À minha frente, no asfalto, noto que há mais de vinte minutos uma policial está sentada no banco do motorista da viatura. Tão entediada quanto eu, porém, pra sua sorte, só entediada mesmo. Penso que quem consome em sua dieta informativa apenas programas de TV sensacionalistas certamente acha que os “homens da lei” devem ser pessoas ultraocupadas, a todo momento livrando os “cidadãos de bem” dos “marginais”. Cadê a violência? Minha cabeça não está boa.
Uma segunda policial entra no banco do passageiro. Eu resolvo entrar no banco de trás. Definitivamente, minha cabeça não está boa. Elas se entreolham.
Hesitação. O intruso inesperado era branco e não estava mal vestido. Pelo menos, não do tipo mal vestido que não tem outra opção.
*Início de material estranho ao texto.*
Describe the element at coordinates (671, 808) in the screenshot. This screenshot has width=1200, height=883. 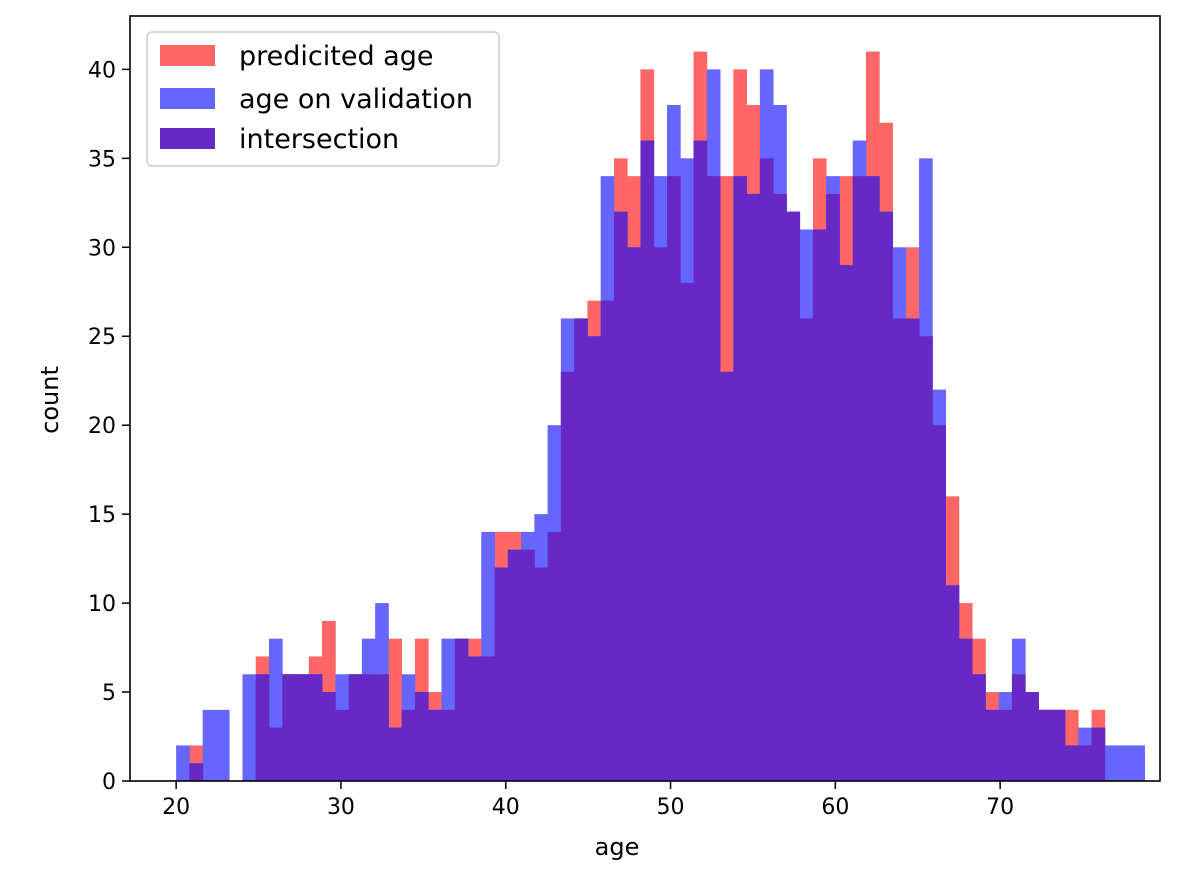
I see `x-tick-label: 50` at that location.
Daí a policial do banco do passageiro pergunta, num tom sério levemente intimidador, o que eu estava fazendo ali. Disse que dentro do carro parecia mais confortável que na calçada. Considerei que podia descansar na viatura, visto que ela foi comprada com nossos impostos. Ela respondeu, engraçadinho, podia te prender por desacato, e que era bom eu começar a falar sério. Falei que de repente se elas não tivessem nada pra fazer, que tal darmos um rolé? Dessa vez ela riu alto, a do banco do motorista também, que até então se mantinha inexpressiva. A gente vai agora pro posto aqui do bairro, te deixamos lá, disse a do banco do carona. Cuidado na vida, rapaz, se despediu, com um riso simpático, no posto policial do Goiamum. Como era grande aquele bairro! Ter cuidado na vida deu errado pra mim, moça, falo sozinho. Policiais nunca dão uma dentro.
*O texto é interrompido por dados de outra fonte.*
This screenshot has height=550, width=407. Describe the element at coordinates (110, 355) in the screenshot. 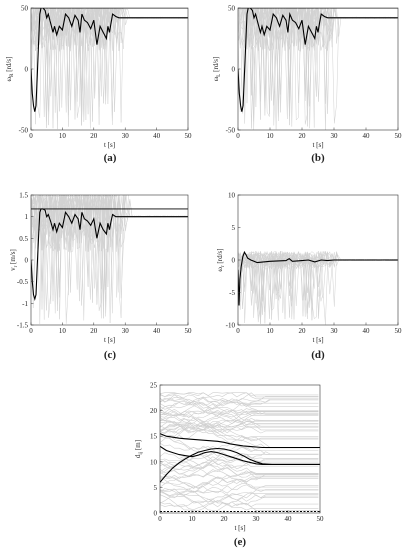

Sigo andando. Estou numa espécie de parque, que me faz lembrar uma taba (como se eu já tivesse visto uma!). Todo aquele verde ao redor, aquelas pessoas alegremente estranhas, sinto vontade de chorar.
Vejo uma igreja tão antiga quanto bonita, apesar de mal cuidada. Creio que o entorno daquele templo barroco não mudou nada desde que ele foi erguido. Preservado pelo abandono. Ao me aproximar, porém, percebo que a igreja não está vazia. Acontece um casamento.
Sempre vivi nesta cidade e nem mesmo sabia que existia esse lugar. O problema sou eu ou o mundo?

Ladeira abaixo
Caminho mais entre aqueles prédios antigos e até esqueço do cansaço. Outras coisas são mais difíceis de não lembrar. Chego perto de uma falésia. Sento e contemplo o céu, que está ainda mais bonito do que em um fim de tarde comum. Penso nas aliterações de “crepúsculo” e “precipício”. Se eu estivesse lá embaixo, com certeza entraria na água. Há quanto tempo não vou à praia? Talvez dê pra descer essa barreira... Dá trabalho, me arranho, mas desço. A maré subiu. Anoiteceu. Me dou conta de que estou vestido, nos bolsos celular e carteira, mas o que lamento mesmo é ela não estar ali comigo pra sentir aquele cheiro quente e ácido de mar.